# converting your xd's



## myxd45

changing caliber on xd's by buying a new barrel

http://store.valueweb.com/servlet/xdguys/StoreFront

XD Service 4'' Model 9mm Conversion 
THIS BARREL IS INTERCHANGEABLE WITH THE 40 S&W AND 357 SIG

XD Tactical 5" Model 9mm Conversion 
THIS BARREL IS INTERCHANGEABLE WITH THE 40 S&W AND 357 SIG

XD 3" Sub Compact 357 Sig Conversion 
Interchangeable with .40 S&W

XD 3" Sub Compact .40 S&W 
This Barrel is Interchangeable with .357 Sig
__________________
1shot/1kill----HOAH----


----------



## Dsig1

Very interesting but the link goes nowhere. Any chance you could copy and paste it again?


----------



## BeefyBeefo

That does sound very interesting. Fix the link and I'd love to take a look at it. Thanks!

-Jeff-


----------



## myxd45

*fixed*

sorry guys , I fixed the original post link


----------



## Dsig1

Thanks my friend. Good stuff.


----------



## mikej997

*9mm conversion*

I have a xd 40 Tactical :smt023. I have never tried it and am wondering if the 9mm magazine will fit properly and all I need for the conversion is the 9mm barrel and magazine? Do I need to change the recoil spring or anything else for this to work right?
Mike


----------



## Dsig1

mikej997 said:


> I have a xd 40 Tactical :smt023. I have never tried it and am wondering if the 9mm magazine will fit properly and all I need for the conversion is the 9mm barrel and magazine? Do I need to change the recoil spring or anything else for this to work right?
> Mike


According to the site on the link, no. All you need to do is use a 9mm mag and the new barrel. Other forums have confirmed.


----------



## myxd45

*40 cal--9mm*



Dsig1 said:


> According to the site on the link, no. All you need to do is use a 9mm mag and the new barrel.
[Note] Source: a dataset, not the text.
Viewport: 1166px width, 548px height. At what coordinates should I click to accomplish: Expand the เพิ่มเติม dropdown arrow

Other forums have confirmed.


++1


----------



## Big Ed

myxd45 said:


> changing caliber on xd's by buying a new barrel
> 
> http://store.valueweb.com/servlet/xdguys/StoreFront
> 
> XD Service 4'' Model 9mm Conversion
> THIS BARREL IS INTERCHANGEABLE WITH THE 40 S&W AND 357 SIG
> 
> XD Tactical 5" Model 9mm Conversion
> THIS BARREL IS INTERCHANGEABLE WITH THE 40 S&W AND 357 SIG
> 
> XD 3" Sub Compact 357 Sig Conversion
> Interchangeable with .40 S&W
> 
> XD 3" Sub Compact .40 S&W
> This Barrel is Interchangeable with .357 Sig
> __________________
> 1shot/1kill----HOAH----


I was planning on buying a new Springfield XD-40 tomorrow at the gun show, would like to have the option of shooting less expensive ammo for targets and 40 cal. for carry. So, a barrel and mag and I am in business? If I buy the 40 cal. the 9mm will drop in? Thanks.


----------



## Dsig1

Big Ed said:


> I was planning on buying a new Springfield XD-40 tomorrow at the gun show, would like to have the option of shooting less expensive ammo for targets and 40 cal. for carry. So, a barrel and mag and I am in business? If I buy the 40 cal. the 9mm will drop in? Thanks.
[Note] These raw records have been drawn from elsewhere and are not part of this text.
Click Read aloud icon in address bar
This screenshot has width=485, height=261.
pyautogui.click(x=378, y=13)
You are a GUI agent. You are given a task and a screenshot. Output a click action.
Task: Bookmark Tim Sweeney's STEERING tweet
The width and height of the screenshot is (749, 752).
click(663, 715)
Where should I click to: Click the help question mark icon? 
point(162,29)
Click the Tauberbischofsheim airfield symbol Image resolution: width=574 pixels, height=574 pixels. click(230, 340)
Has anyone actually done this yet? I've read the article on the linked site but I'm looking for a range report on this before I jump in the deep end. I have a .40 Tactical and am really interested in the 5.5" 9mm drop in barrel but I'm skeptical of how the protrusion on the 9mm barrel will align through the end hole on the .40 cal slide. Will it rest on the bottom, scrape the top or perfectly align in the middle? I don't see mention of a bushing to assure alignment so I'm a bit confused.


----------



## b-diddy

Where would a person buy the barrel alone?

I like the idea of shooting 9mm (cheaper for putting holes in paper) but I'd like to hear from someone who's tried this with success.

What's the word?


----------